Num café que a espaços frequento, pedi um chá de Cidreira, que é o único chá que peço e tomo. Não havia. - Como não tem Cidreira? - pensei eu, para logo depois, num raciocínio rápido, enquanto a menina me apresentava as alternativas habituais: Camomila, Verde, Preto, Tília, blá, blá, blá, ainda pûs a hipótese de dizer: - Então quero uma SuperBock!, mas não o fiz. Lembrei-me de Limão, apesar de não ter sido apresentado como alternativo. Muito bem, veio um Chá de Limão, só que não sabia nada a Limão. Aliás, nem sei ao que sabia, pois não me soube a nada em concreto. Só quando já estava a bebê-lo é que me ocorreu o carioca de Limão, que esse sim, sabe mesmo a Limão e eu nunca peço.

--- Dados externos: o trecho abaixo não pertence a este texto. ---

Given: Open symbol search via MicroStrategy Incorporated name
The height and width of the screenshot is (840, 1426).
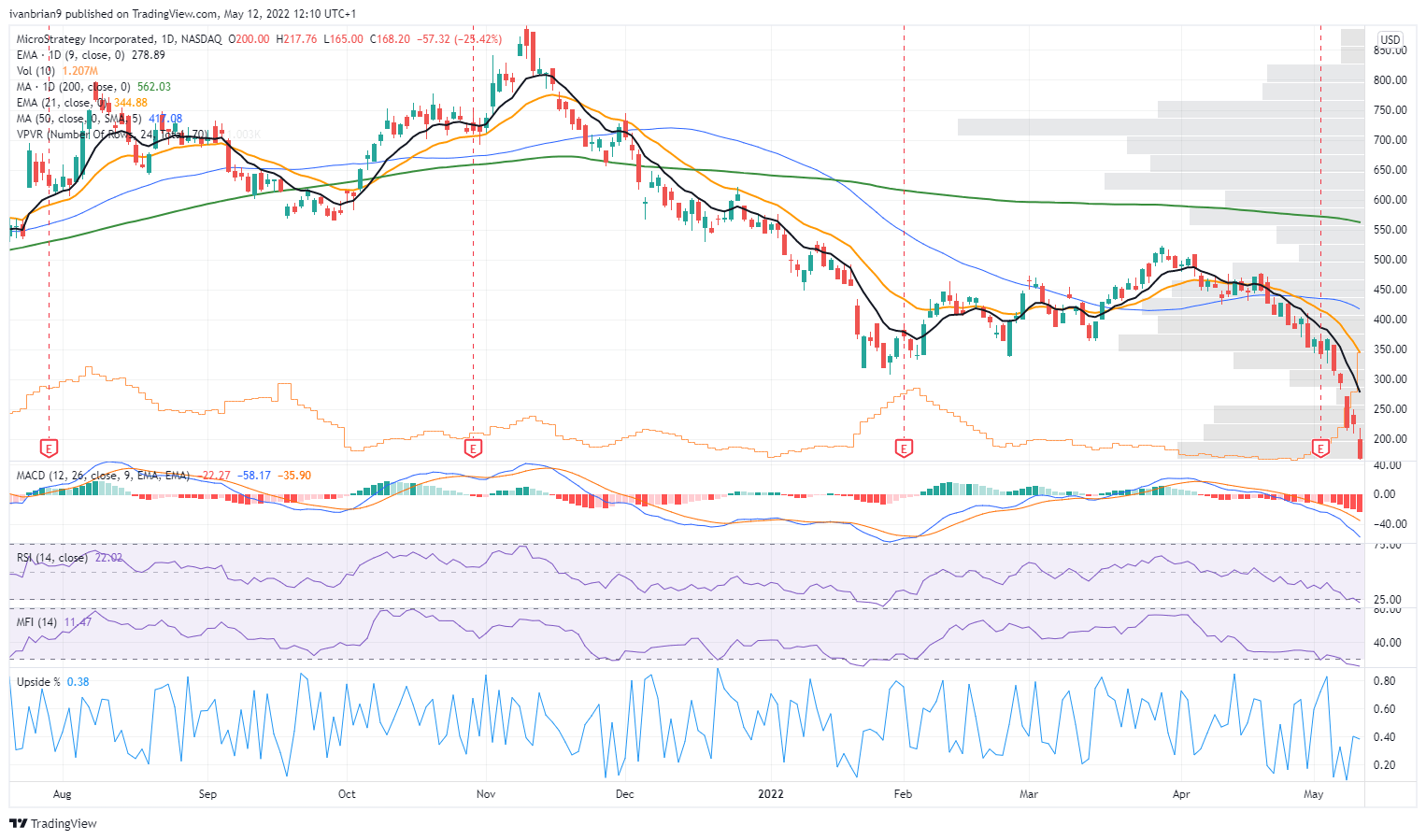Looking at the screenshot, I should tap(84, 40).
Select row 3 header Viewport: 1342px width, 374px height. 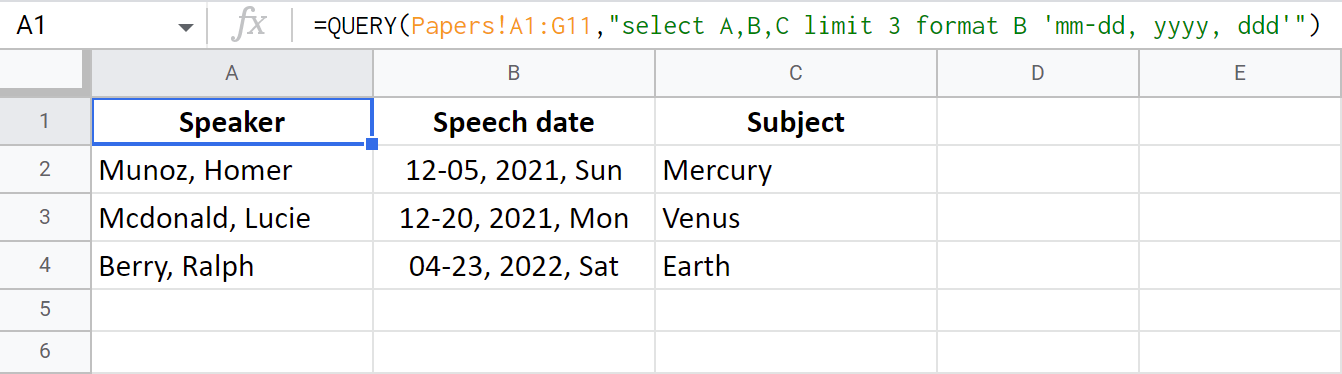pyautogui.click(x=45, y=218)
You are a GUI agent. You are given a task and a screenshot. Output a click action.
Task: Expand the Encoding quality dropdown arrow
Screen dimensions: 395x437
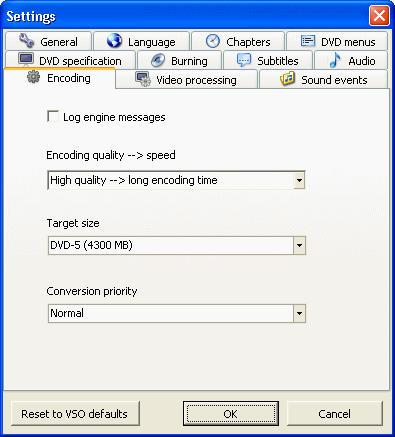299,180
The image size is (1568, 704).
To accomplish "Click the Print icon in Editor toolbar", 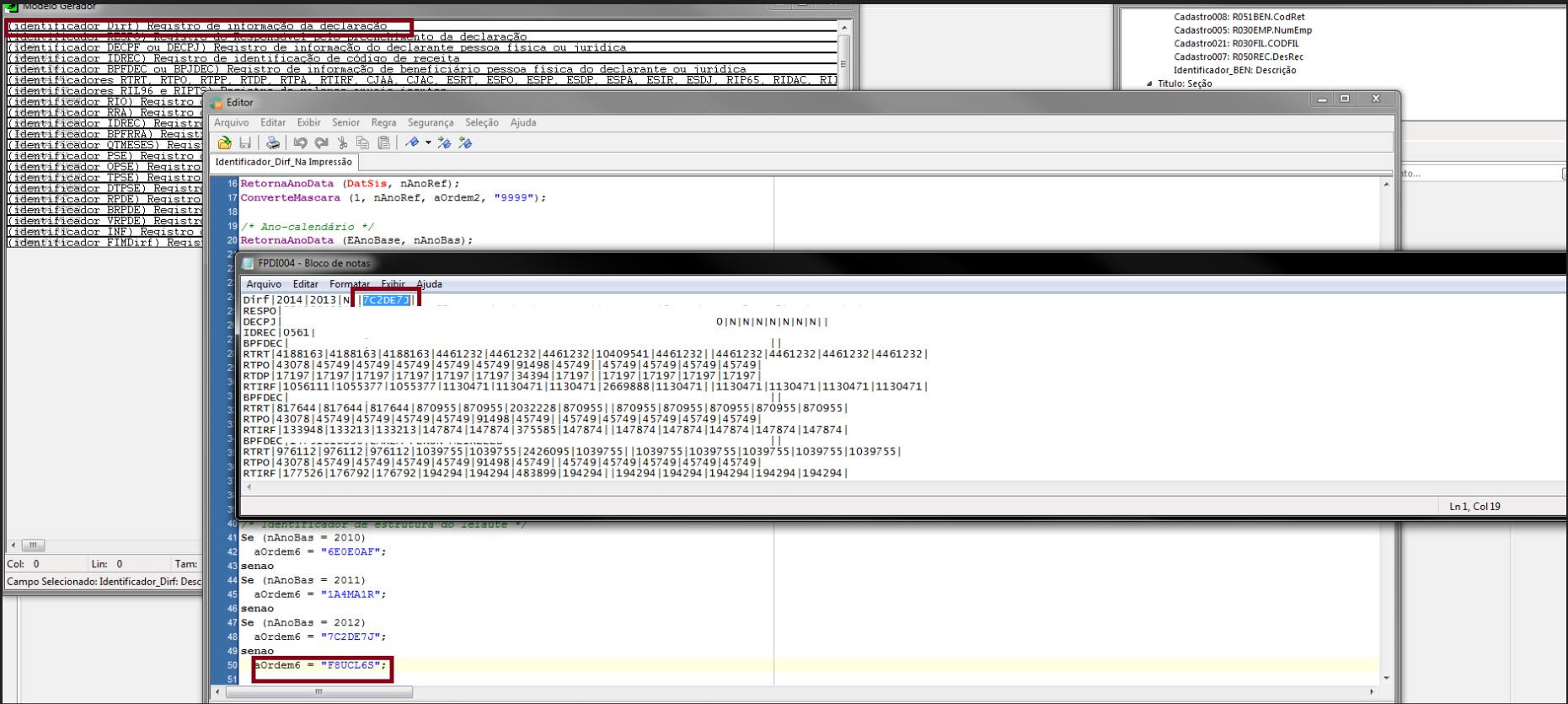I will [272, 143].
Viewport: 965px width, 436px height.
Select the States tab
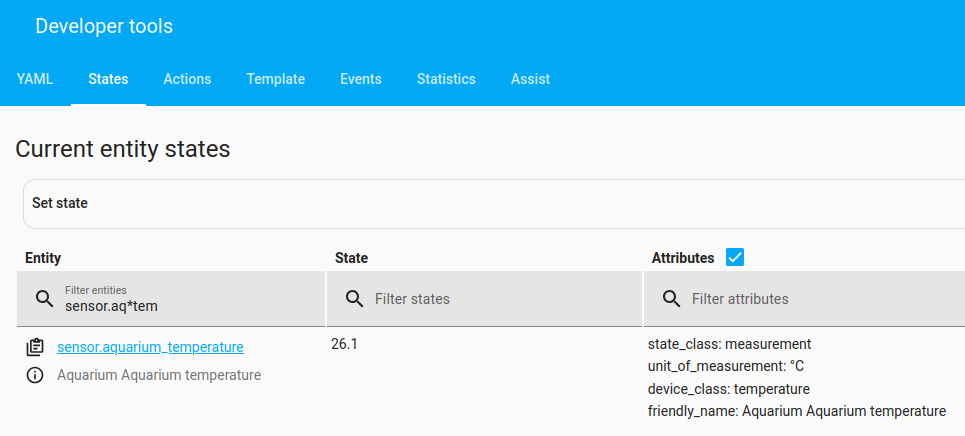pos(108,79)
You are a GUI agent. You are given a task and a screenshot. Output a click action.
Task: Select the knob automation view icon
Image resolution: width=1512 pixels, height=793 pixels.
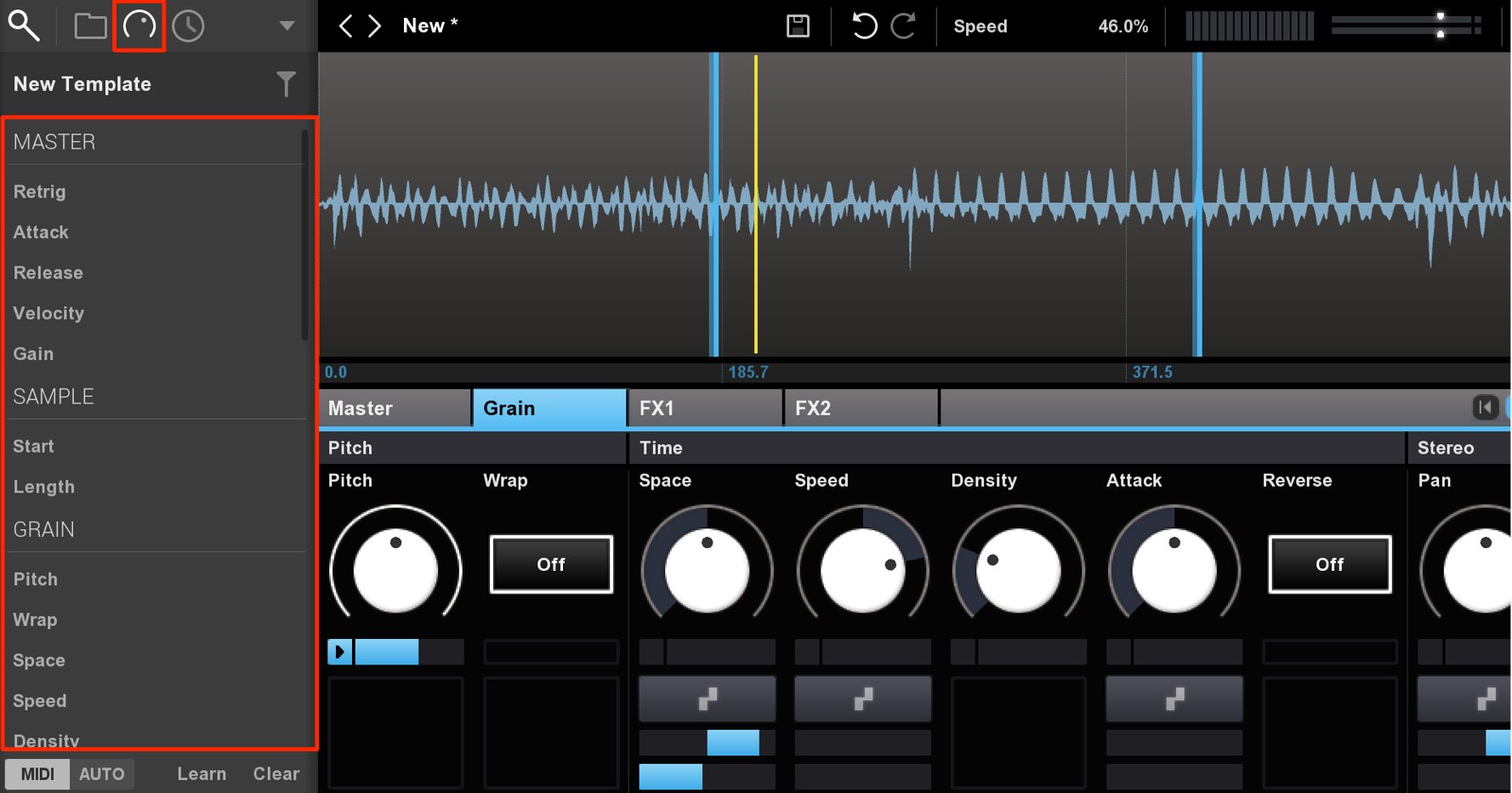tap(139, 26)
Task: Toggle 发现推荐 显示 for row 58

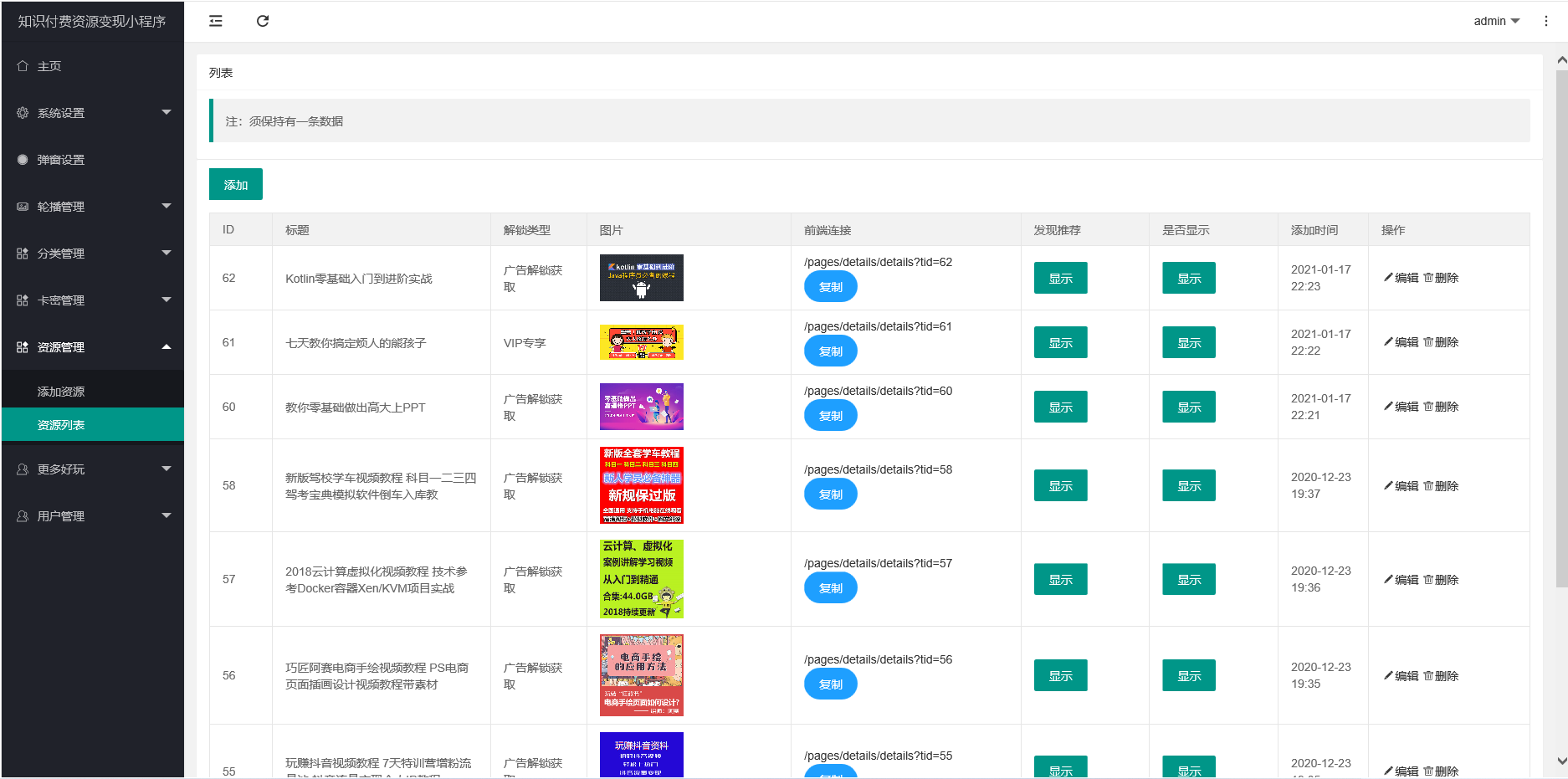Action: pyautogui.click(x=1060, y=486)

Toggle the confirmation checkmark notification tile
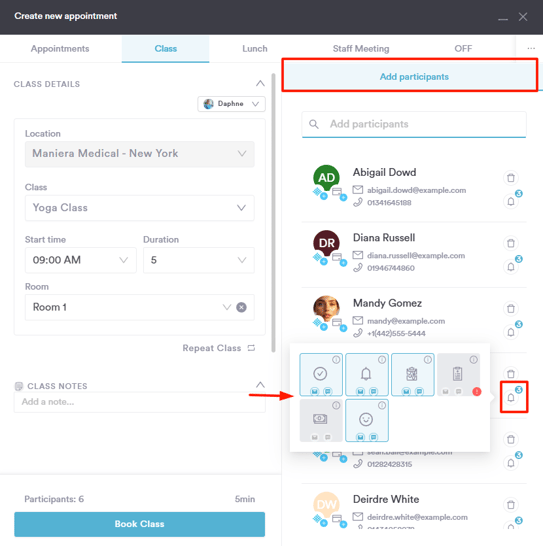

(fotografia da embalagem do dito que não sabia a nada, muito menos a Limão)

10 dezembro 2025

música efémera

Ontem, dia 9 de Dezembro, dia chuvoso na Invicta, circulava eu na rua Damião de Góis, parei nos semáforos do cruzamento com a rua Antero de Quental, onde iria virar à direita. Estava portanto na fila da direita das três que aí existem. Seria o terceiro ou quarto carro na fila, quando, olhando para a zona da passadeira, vejo um jovem, alto e bem constituído, com uma máscara cirúrgica na cara, que pára mais ou menos a meio dessa passadeira, vira-se para os automóveis e começa a tocar violino. O meu primeiro instinto foi soltar uma gargalhada, que logo de imediato sustive, pois apesar da surpresa e do inusitado, só uma condição má o poderia motivar ou obrigar a tal desempenho. Certo é que esse rapaz começou a caminhar por entre os carros, sempre a tocar violino e sem pedir nada a ninguém, mas o que aconteceu é que vários automobilistas à minha frente lhe deram dinheiro. Estou habituado, eu diria diariamente, a encontrar gente a actuar nestes momentos fugazes do trânsito... malabaristas, limpadores de vidros, pedintes, palhaços, trapezistas, etc., mas nunca esperaria encontrar um violinista. Eu que por norma não contribuo nesses momentos, pela surpresa e espanto da circunstância, também lhe dei uma moeda.

06 dezembro 2025

a sangria persiste e um mundo desaparece

A notícia é da passada quinta-feira e diz que a VASP, empresa que detém o monopólio da distribuição da imprensa nacional pelo território do país, está a avaliar ajustamentos na distribuição diária de imprensa em oito distritos do interior: Beja, Évora, Portalegre, Castelo Branco, Guarda, Viseu, Vila Real e Bragança. Dito de outra forma, a empresa vai deixar de distribuir a imprensa diariamente nestes distritos já a partir do dia 2 de Janeiro de 2026.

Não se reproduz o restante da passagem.